:: Records to use
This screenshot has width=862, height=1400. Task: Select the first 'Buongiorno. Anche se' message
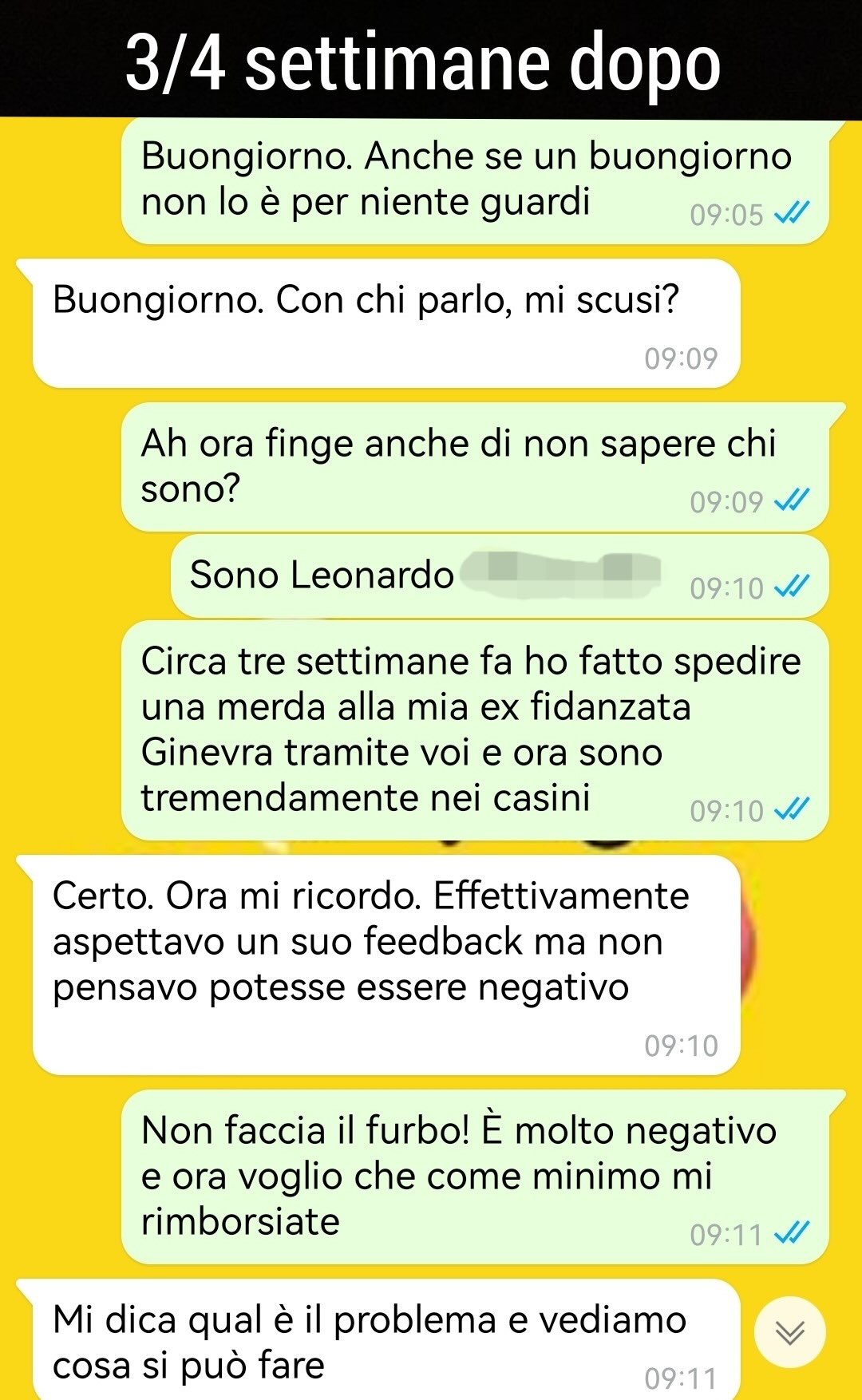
::::
:: Records to use
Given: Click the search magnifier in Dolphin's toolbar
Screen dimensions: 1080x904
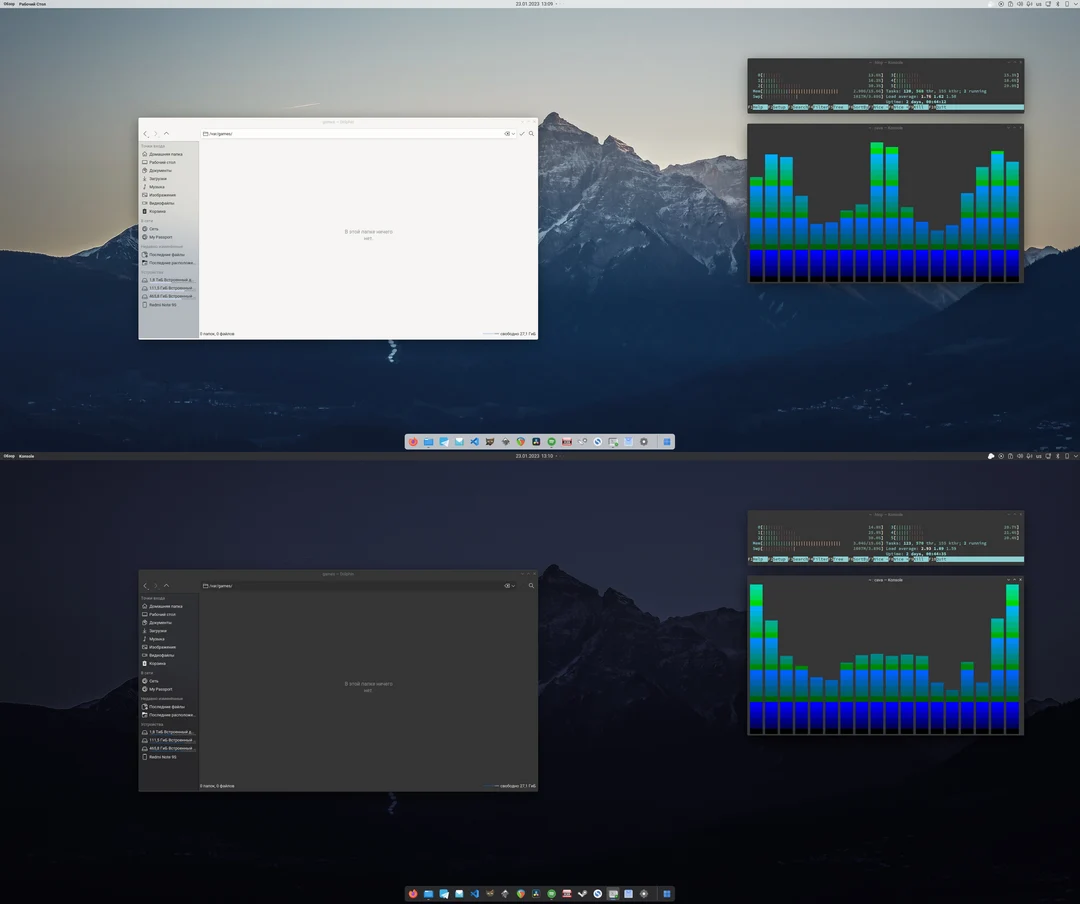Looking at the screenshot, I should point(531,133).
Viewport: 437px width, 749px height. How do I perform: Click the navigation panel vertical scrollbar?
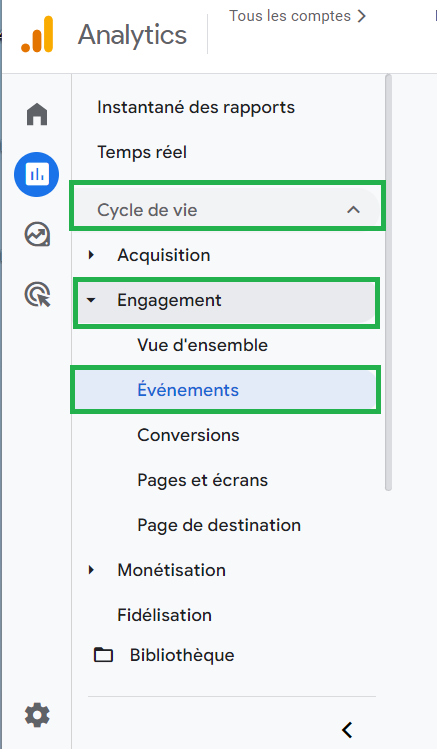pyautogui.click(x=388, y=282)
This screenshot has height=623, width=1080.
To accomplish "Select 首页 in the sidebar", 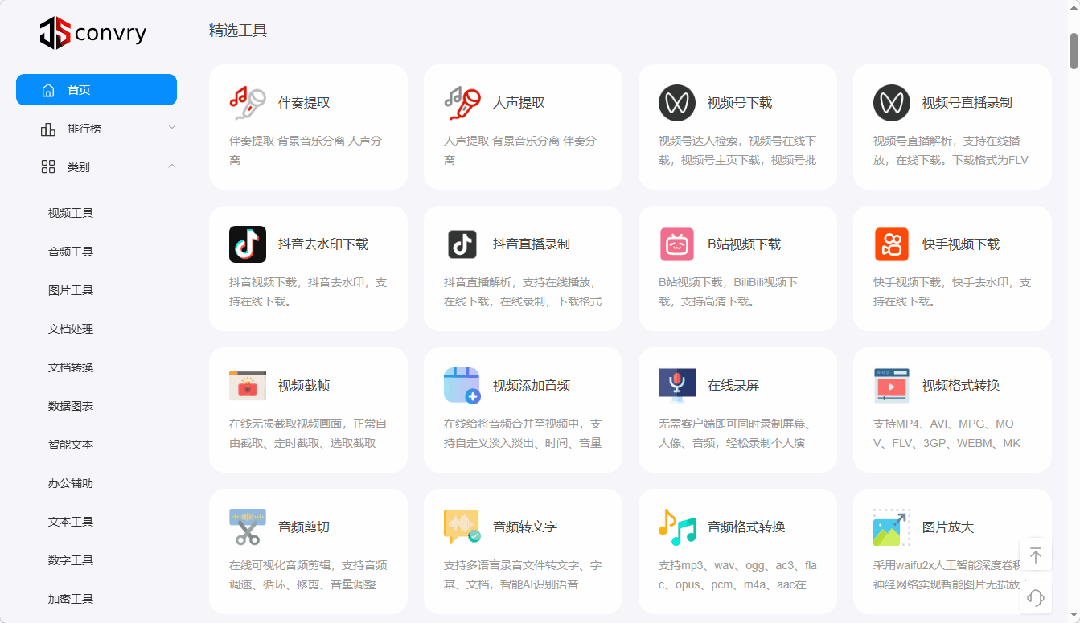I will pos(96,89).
::::
Lines of the listing above that contain the word "This" must all be copied.

• Output below
This screenshot has width=862, height=1400. Task: Select the first 'Buongiorno. Anche se' message
This screenshot has height=623, width=1080.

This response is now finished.